[Word and element locating rows]
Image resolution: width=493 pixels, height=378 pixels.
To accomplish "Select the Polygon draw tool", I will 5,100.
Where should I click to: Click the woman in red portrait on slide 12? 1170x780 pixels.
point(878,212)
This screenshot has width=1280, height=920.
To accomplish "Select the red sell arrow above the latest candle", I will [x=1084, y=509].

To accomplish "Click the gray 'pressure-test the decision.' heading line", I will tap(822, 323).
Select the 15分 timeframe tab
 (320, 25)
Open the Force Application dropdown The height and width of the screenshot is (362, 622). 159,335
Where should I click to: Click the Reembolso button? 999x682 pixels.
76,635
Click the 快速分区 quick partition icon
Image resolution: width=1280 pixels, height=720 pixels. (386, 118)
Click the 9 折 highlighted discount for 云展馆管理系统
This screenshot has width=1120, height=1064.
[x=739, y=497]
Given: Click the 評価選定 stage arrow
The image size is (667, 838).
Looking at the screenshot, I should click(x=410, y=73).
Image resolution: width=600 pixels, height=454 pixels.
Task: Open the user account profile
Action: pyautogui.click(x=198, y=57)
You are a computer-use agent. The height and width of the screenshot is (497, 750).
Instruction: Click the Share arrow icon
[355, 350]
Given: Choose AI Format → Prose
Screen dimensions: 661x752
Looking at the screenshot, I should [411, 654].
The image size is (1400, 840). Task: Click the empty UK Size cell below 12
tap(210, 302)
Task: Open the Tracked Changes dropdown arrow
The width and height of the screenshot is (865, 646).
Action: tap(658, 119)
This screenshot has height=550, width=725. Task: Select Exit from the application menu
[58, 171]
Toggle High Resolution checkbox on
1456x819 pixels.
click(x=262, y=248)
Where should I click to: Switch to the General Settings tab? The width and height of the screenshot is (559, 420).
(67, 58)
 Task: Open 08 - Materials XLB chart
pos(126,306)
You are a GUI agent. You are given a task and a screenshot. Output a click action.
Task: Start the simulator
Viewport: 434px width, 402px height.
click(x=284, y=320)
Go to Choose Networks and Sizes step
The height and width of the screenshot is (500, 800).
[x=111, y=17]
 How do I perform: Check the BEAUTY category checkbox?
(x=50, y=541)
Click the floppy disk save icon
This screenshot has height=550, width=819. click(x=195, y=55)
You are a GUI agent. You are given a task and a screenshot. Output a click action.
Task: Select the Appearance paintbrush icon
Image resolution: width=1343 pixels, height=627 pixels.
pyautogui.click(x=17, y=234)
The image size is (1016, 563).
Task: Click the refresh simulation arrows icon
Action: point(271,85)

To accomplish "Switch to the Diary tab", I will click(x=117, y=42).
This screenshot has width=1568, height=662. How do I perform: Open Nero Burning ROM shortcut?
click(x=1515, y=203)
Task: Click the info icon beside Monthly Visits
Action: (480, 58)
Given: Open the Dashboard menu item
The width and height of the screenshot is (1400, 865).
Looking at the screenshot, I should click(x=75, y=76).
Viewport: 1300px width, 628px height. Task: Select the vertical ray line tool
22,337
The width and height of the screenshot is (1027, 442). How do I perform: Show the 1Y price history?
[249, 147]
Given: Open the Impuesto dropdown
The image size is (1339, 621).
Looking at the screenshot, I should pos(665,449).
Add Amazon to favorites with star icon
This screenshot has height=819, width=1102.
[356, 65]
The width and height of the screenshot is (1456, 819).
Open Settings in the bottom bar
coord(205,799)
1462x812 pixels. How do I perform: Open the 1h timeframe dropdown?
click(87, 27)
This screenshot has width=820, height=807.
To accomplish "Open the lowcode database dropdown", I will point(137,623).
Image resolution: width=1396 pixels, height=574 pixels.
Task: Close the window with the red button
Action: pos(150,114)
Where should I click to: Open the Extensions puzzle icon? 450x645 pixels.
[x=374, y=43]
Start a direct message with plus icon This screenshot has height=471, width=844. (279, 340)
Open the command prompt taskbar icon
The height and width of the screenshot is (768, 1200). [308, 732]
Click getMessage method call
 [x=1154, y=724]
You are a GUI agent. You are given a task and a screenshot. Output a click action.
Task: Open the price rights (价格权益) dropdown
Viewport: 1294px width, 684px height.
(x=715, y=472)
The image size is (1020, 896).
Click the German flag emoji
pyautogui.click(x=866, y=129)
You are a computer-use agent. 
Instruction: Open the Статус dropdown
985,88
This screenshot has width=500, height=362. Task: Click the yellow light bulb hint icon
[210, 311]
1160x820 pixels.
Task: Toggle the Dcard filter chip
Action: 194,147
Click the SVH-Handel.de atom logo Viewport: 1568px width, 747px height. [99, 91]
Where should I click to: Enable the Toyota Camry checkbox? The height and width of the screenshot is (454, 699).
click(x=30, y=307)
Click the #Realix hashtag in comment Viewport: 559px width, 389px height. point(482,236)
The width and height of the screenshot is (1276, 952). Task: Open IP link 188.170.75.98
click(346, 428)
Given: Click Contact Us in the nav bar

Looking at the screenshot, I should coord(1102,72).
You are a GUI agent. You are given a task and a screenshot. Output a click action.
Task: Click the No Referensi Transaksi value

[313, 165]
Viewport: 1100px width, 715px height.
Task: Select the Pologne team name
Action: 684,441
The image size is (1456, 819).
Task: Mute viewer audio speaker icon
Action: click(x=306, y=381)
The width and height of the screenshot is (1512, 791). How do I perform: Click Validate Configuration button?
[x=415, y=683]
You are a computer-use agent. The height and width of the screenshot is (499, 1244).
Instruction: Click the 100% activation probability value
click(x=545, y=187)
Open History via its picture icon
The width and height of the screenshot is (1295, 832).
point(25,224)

*WHAT THE TASK ASKS:* Copy out the rows from the line with "The image size is (1400, 840)." up to and including the line with "This screenshot has height=550, width=819.", putting "diskette" in place of "floppy disk" and leaving everything else unchanged.

*TASK RESULT:*
The image size is (1400, 840). Task: Click the empty UK Size cell below 12
tap(210, 302)
Task: Open the Tracked Changes dropdown arrow
The width and height of the screenshot is (865, 646).
Action: tap(658, 119)
This screenshot has height=550, width=725. Task: Select Exit from the application menu
[58, 171]
Toggle High Resolution checkbox on
1456x819 pixels.
click(x=262, y=248)
Where should I click to: Switch to the General Settings tab? The width and height of the screenshot is (559, 420).
(67, 58)
 Task: Open 08 - Materials XLB chart
pos(126,306)
You are a GUI agent. You are given a task and a screenshot. Output a click action.
Task: Start the simulator
Viewport: 434px width, 402px height.
click(x=284, y=320)
Go to Choose Networks and Sizes step
The height and width of the screenshot is (500, 800).
[x=111, y=17]
 How do I perform: Check the BEAUTY category checkbox?
(x=50, y=541)
Click the diskette save icon
This screenshot has height=550, width=819. click(x=195, y=55)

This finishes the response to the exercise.